Machine Learning in Elixir: Semantic Search
30 minutes readOne of the most widely discussed subjects on the internet these days is AI/ML and how it might finally mark the end of developers. Yikes! If we ignore the latter and just focus on the subject itself, we’ll find that there are numerous interesting ways our traditional applications can benefit from it. Take search, for example: I am looking to buy a book I found at a friend’s place. Is it fair that I have to remember the title in sequence? Or memorize the author’s first and last name? What if the title is “A comedic science fiction series” and for some reason, I remember it as “Comical fictional series”? Surely, the search engine should be smart enough to help me here.
In this article, we’ll examine semantic search with the case study of an online library that allows users to search for their favorite books. Then we’ll discuss how it significantly improves user experience when compared to traditional full-text search. To follow along, you’ll need:
-
Elixir
1.15+
and ErlangOTP 26+
installed on your machine. - Livebook. All code examples will be executed in livebook.
- A running installation of qdrant vector database. More about this a bit later.
Semantic Search
Unlike lexical or full-text search, semantic search interprets the meaning of the phrases and tries to understand the context of the search query. It generally results in better search experiences and information discovery since users can find relevant results that were not even intended. So how does it work?
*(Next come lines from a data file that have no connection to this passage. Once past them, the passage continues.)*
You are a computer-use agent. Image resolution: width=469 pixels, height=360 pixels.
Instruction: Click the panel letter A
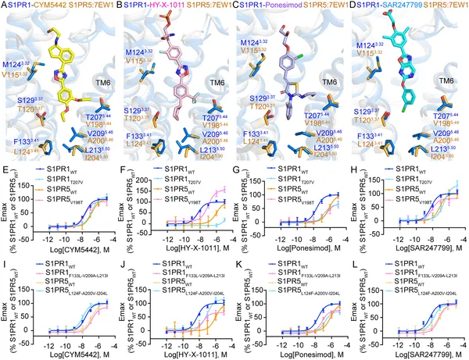coord(5,5)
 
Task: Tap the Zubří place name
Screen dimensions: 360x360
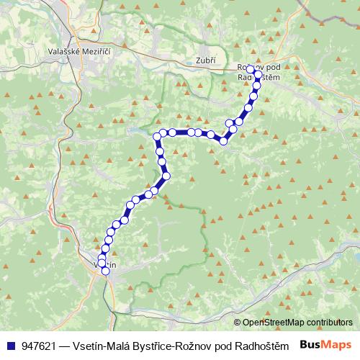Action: [205, 60]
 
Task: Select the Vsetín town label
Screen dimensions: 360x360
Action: [104, 264]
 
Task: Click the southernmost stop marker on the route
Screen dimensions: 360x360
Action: [106, 271]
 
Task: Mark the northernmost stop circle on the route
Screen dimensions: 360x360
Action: [250, 71]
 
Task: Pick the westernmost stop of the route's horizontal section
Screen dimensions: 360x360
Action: [157, 135]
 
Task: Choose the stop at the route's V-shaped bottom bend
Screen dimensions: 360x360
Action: [223, 141]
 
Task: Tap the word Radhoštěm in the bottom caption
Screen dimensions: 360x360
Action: [263, 345]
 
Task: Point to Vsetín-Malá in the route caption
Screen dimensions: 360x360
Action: [100, 345]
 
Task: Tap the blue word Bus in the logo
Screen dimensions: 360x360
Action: [311, 345]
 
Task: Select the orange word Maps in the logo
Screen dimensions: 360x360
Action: [337, 345]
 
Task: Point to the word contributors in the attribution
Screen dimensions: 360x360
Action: [328, 323]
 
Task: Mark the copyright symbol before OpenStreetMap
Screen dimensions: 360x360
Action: [238, 323]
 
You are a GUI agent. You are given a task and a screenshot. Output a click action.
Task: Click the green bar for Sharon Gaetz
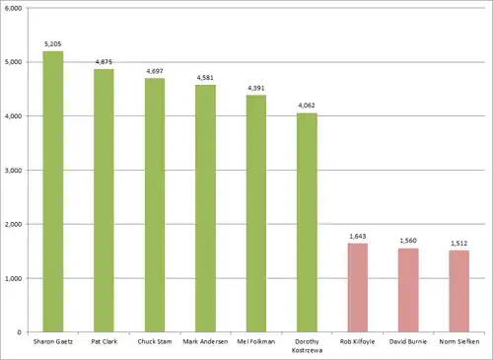(x=53, y=191)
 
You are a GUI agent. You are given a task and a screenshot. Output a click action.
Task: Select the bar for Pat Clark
(x=104, y=200)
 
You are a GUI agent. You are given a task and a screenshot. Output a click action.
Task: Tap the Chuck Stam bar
(x=155, y=205)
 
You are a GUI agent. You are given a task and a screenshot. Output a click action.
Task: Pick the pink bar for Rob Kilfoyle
(x=358, y=288)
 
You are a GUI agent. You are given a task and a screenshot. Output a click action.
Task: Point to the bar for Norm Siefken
(x=459, y=291)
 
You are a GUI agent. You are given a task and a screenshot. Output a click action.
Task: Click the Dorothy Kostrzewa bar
(x=307, y=223)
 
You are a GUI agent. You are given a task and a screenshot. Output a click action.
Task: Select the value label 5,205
(x=53, y=44)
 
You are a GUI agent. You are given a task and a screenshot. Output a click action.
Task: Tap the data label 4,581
(x=205, y=78)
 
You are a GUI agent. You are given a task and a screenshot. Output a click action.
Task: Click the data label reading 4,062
(x=307, y=106)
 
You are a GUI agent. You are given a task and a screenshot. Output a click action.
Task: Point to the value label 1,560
(x=408, y=241)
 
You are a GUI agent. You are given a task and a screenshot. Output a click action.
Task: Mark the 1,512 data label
(x=459, y=244)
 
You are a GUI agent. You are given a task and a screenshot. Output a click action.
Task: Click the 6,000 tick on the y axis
(x=14, y=8)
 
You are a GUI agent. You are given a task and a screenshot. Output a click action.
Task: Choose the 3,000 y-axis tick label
(x=14, y=171)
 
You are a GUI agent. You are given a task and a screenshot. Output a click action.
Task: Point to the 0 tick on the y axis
(x=19, y=332)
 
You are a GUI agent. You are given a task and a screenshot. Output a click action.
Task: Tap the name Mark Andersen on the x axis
(x=205, y=341)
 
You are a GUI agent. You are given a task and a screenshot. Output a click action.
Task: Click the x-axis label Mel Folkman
(x=256, y=341)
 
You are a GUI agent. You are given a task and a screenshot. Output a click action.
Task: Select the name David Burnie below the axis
(x=408, y=341)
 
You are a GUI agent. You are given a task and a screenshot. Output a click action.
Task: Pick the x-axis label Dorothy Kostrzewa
(x=307, y=346)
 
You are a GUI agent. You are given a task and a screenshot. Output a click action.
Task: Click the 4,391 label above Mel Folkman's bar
(x=256, y=88)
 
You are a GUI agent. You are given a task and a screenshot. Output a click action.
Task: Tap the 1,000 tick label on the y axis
(x=14, y=278)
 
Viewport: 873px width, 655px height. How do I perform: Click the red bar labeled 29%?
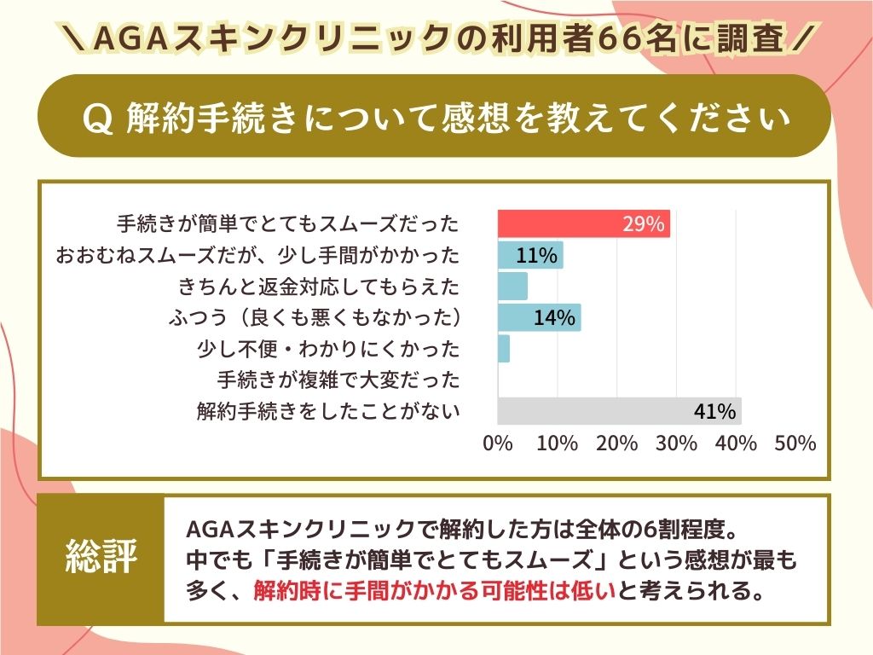[x=584, y=225]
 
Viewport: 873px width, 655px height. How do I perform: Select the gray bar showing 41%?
[x=619, y=411]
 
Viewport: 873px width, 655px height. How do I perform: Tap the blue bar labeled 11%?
[x=530, y=255]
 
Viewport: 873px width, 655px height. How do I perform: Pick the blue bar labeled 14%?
[x=539, y=317]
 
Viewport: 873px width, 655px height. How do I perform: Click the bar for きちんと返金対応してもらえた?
[x=512, y=286]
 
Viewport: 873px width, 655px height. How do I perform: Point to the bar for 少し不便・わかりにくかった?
[x=504, y=349]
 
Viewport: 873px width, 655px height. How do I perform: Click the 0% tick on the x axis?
[x=498, y=443]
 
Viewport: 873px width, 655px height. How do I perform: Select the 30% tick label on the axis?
[x=677, y=443]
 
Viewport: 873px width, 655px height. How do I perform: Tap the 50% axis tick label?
[x=796, y=443]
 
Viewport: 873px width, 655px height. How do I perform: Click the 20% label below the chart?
[x=617, y=443]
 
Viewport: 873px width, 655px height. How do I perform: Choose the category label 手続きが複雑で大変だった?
[x=338, y=380]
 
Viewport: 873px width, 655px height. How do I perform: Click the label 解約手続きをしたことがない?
[x=328, y=411]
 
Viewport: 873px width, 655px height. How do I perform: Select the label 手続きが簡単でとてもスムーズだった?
[x=287, y=224]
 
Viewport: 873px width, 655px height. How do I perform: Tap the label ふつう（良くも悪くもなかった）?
[x=315, y=318]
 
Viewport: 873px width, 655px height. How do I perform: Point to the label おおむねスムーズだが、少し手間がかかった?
[x=257, y=256]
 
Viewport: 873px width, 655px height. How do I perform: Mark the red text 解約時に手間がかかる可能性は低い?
[x=434, y=590]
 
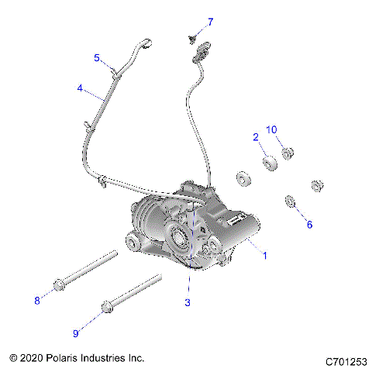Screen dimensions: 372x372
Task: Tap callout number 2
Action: (255, 136)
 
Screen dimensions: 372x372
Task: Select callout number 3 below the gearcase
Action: (188, 302)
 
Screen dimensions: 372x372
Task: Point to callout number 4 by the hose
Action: (80, 88)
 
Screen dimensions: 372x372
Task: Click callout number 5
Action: (97, 57)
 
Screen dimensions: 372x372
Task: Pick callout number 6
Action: (309, 225)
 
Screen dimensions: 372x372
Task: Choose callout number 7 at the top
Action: (210, 21)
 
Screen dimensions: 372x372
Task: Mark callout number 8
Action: (36, 300)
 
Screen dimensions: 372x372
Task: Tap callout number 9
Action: (76, 333)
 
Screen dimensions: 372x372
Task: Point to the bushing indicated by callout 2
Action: (270, 164)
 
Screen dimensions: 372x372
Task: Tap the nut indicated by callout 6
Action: (291, 202)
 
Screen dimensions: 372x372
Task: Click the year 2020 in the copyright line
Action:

Unstructured data such as text, images, and videos are converted into vector embeddings using suitable machine learning models. Vector embeddings are just numerical representations of data points in a high-dimensional space. Think of data points as rows (not technically correct, but paints a picture), and high-dimensional as data with a large number of attributes. These definitions are not super important for this article, so we won’t dive deep into them. All we need to know is that for semantic search to work, we must convert our unstructured data, such as the list of books in the library, into vector embeddings.
What is a vector?
At its core, a vector is just a numeric representation of data, usually as multidimensional arrays. They are structured and provide a mathematically sound way to process information and find relationships between them. As an example, encoding the text “hello world” as a vector could produce this:
[-0.0769561156630516, 0.041262976825237274, -0.015120134688913822, 0.10748669505119324,
0.006940742023289204, 0.015106401406228542, -0.0031795059330761433, ...]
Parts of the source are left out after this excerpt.